From now until Venus is too close to the Sun to observe, you can use a
telescope to study a phenomenon that was hugely important to science.
Four centuries ago Galileo turned his telescope towards Venus and
observed that night after night Venus changed its size and showed phases,
just like the Moon. The size changes were due to the changing distances
between Earth and Venus, and the phases were caused by the changing
angle of sunlight between Earth and Venus.

There could be only one explanation for this. Earth was not the center of
the solar system; the Sun was. Copernicus had it figured out, but Galileo
had found the physical proof.

This is Galileo’s sketch of Venus changing size and phase during several
weeks of observation.
With a modest telescope operating at 40 power or better, a look at Venus
during the next three weeks will reveal Venus changing in size and phase,
just as Galileo saw it.

PROVIDED MATERIAL
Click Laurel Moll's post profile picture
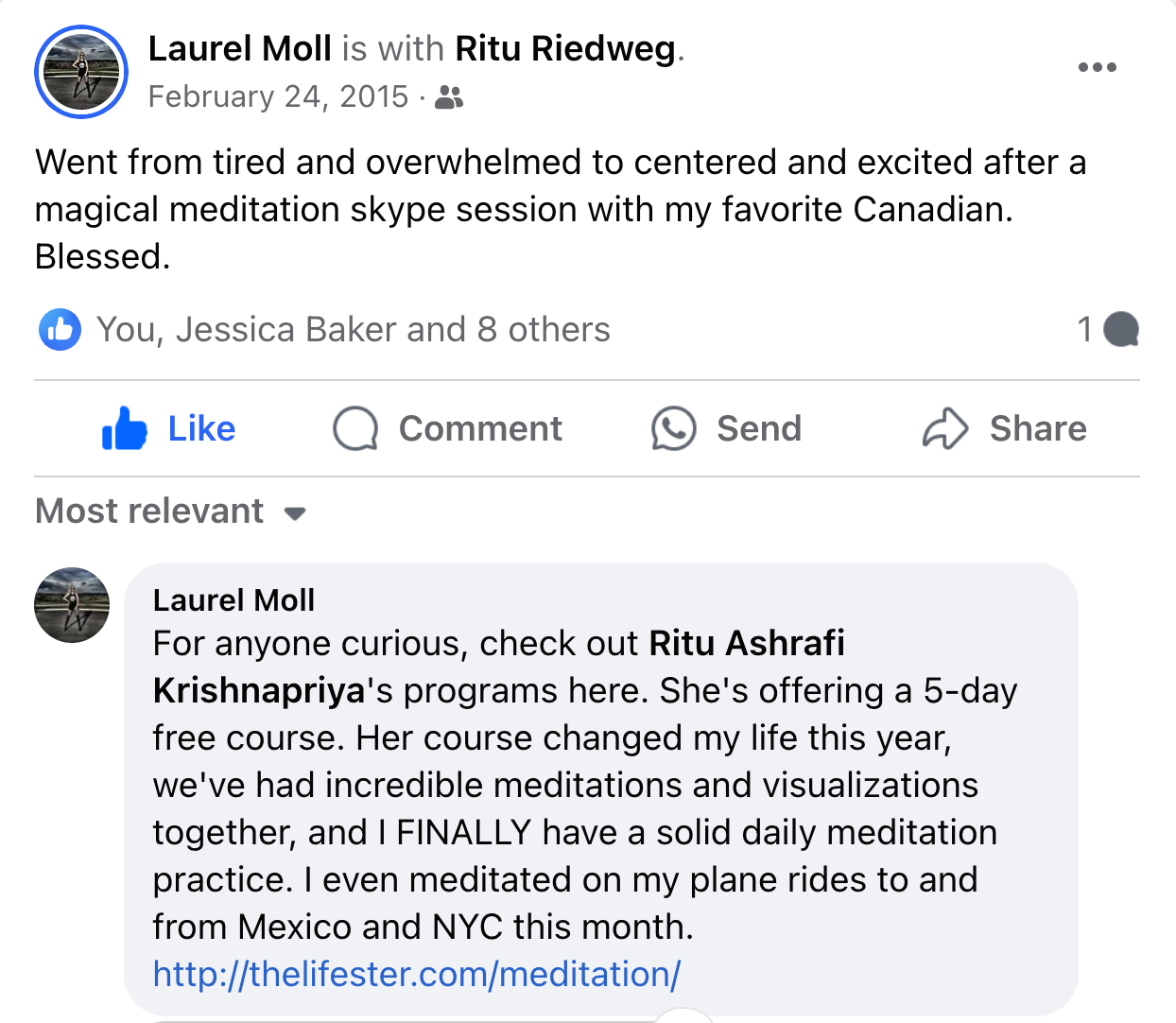This screenshot has height=1023, width=1176. (81, 72)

INSTRUCTIONS
1: Transcribe the text of the Venus passage between "From now until" and "weeks of observation.", inclusive.
2: List every celestial body named in the Venus passage, in order of first mention.

WORKED SOLUTIONS
1:
From now until Venus is too close to the Sun to observe, you can use a
telescope to study a phenomenon that was hugely important to science.
Four centuries ago Galileo turned his telescope towards Venus and
observed that night after night Venus changed its size and showed phases,
just like the Moon. The size changes were due to the changing distances
between Earth and Venus, and the phases were caused by the changing
angle of sunlight between Earth and Venus.

There could be only one explanation for this. Earth was not the center of
the solar system; the Sun was. Copernicus had it figured out, but Galileo
had found the physical proof.

This is Galileo’s sketch of Venus changing size and phase during several
weeks of observation.

2: Venus, the Sun, the Moon, Earth